Two Very Different Types of Intimacy*
Intimacy and couple’s dynamic
Every couple is unique in the way they are intimate with each other. It is determined by each partner’s individual experience and need for intimacy with their lover and also the dynamic that develops during the relationship. As we get to know each other better, we either appreciate the parts they are self-disclosing or find out things that we would have preferred not to know. This is where the couple dynamic with intimacy starts to form itself. When someone is self-disclosing to their partner, there is an inevitable reaction on both ends. The first reaction comes from the partner receiving the self-disclosure, which can be either acceptance or rejection of the new element that is being introduced. The second counter-reaction comes from the person that self-discloses, who then evaluates if it was a good or bad idea to share this intimate information with their lover.
This type of intimacy is what our society tends to promote in the media and amongst friends and family. It is the safe form of intimacy where we only self-disclose personal information that we know our partner will accept and not reject us (sexual fantasies, seducing in a different manner, proposing a new sexual style, etc.). We also expect the other to reciprocate immediately afterwards, so we don’t put ourselves in too much of a vulnerable position with them.

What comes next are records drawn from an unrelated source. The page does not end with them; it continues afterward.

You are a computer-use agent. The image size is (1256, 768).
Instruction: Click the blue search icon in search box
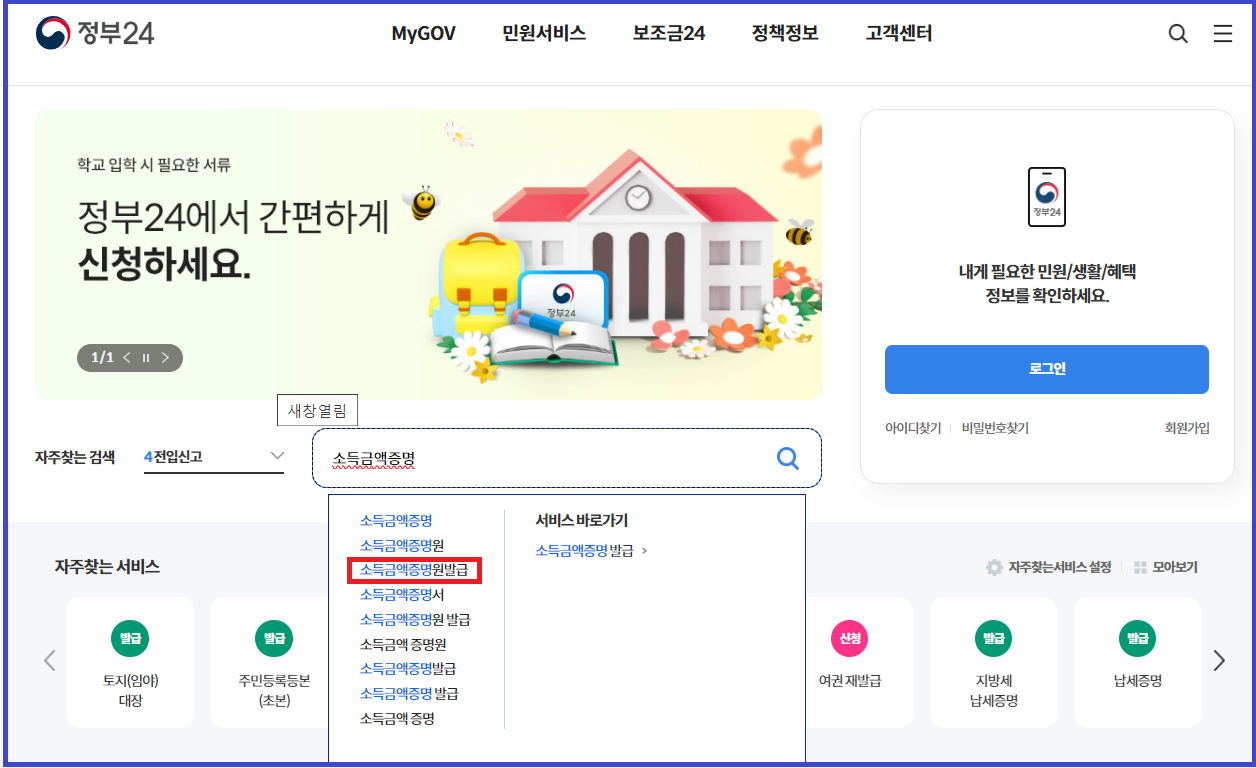point(788,458)
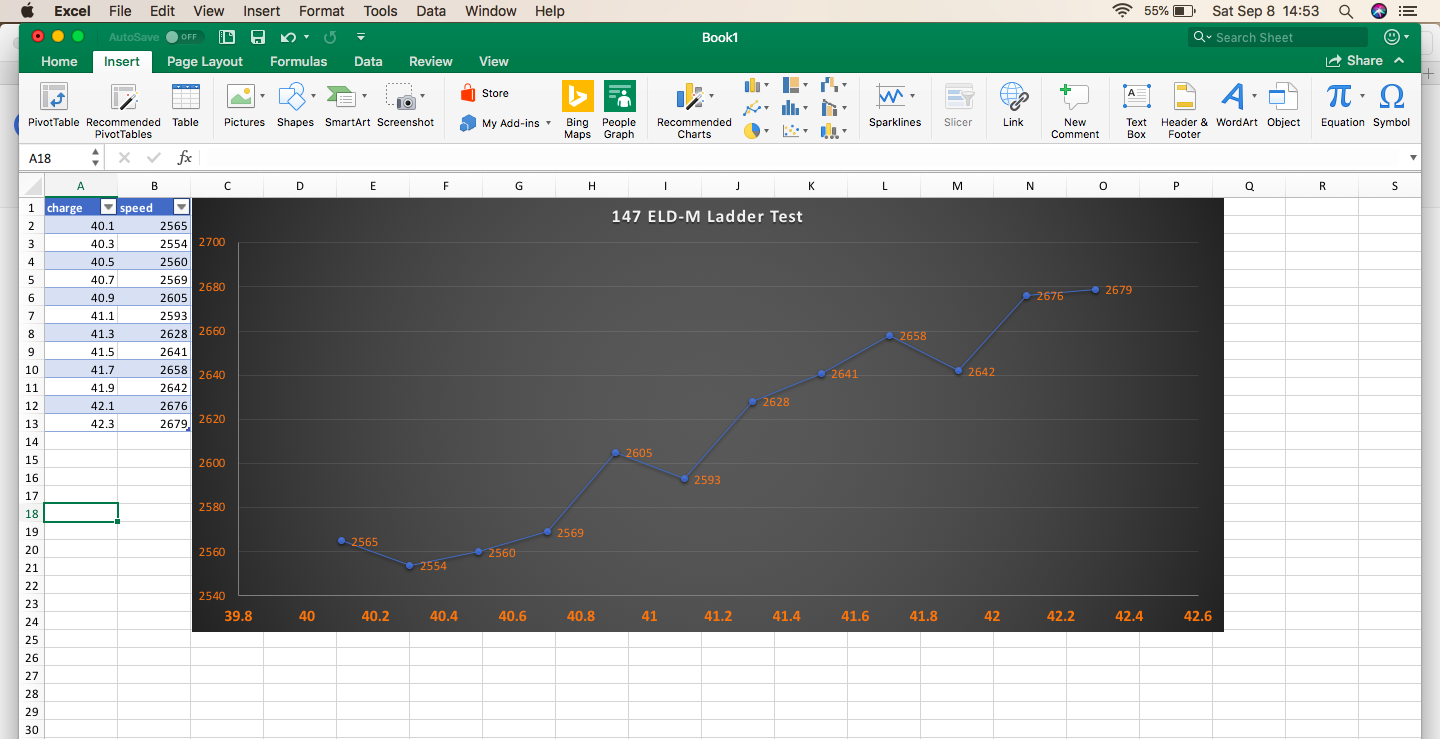Expand the formula bar with the arrow
The image size is (1440, 739).
tap(1413, 158)
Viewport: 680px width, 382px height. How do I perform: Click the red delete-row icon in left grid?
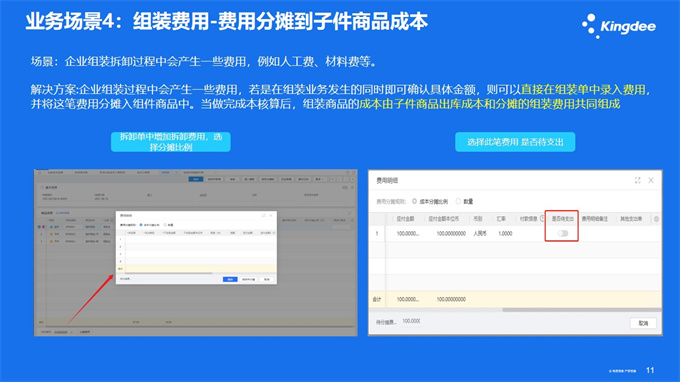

Sounds great at first glance. No one gets hurt, we don’t have to be too vulnerable and it feels like an equal relationship; in other words SAFE. We also call this type of intimacy “other validated intimacy”, which means you are searching for validation from the other when you self-disclose. We can’t BE who we truly are unless our partner accepts us that way. Hence, we hide behind this false image of who we are so that we don’t feel rejected.
On the other hand, we can easily see how in the long run this can become problematic. If we are only willing to divulge as much information as your partner is willing to accept with open arms, it comes to a point where the couple stagnates in their growth as individuals. If we are only willing to talk about issues that won’t make us potentially feel rejection or hurt our partner, it leads to major conflicts in the couple never being addressed.
For example, sex hasn’t been the best lately, but we don’t tell our partner to avoid hurting their feelings. On the same front, we don’t try to change the sexual dynamic because we are afraid we’ll be judged by our partner of our sexual preferences. We are afraid they’ll reject us, laugh at us, or even humiliate us. This path inevitably leads to sexual boredom and a decrease in sexual desire for one or both partners, because everyone wants to play SAFEin the couple. Safety is not what creates sexual desire and erotism.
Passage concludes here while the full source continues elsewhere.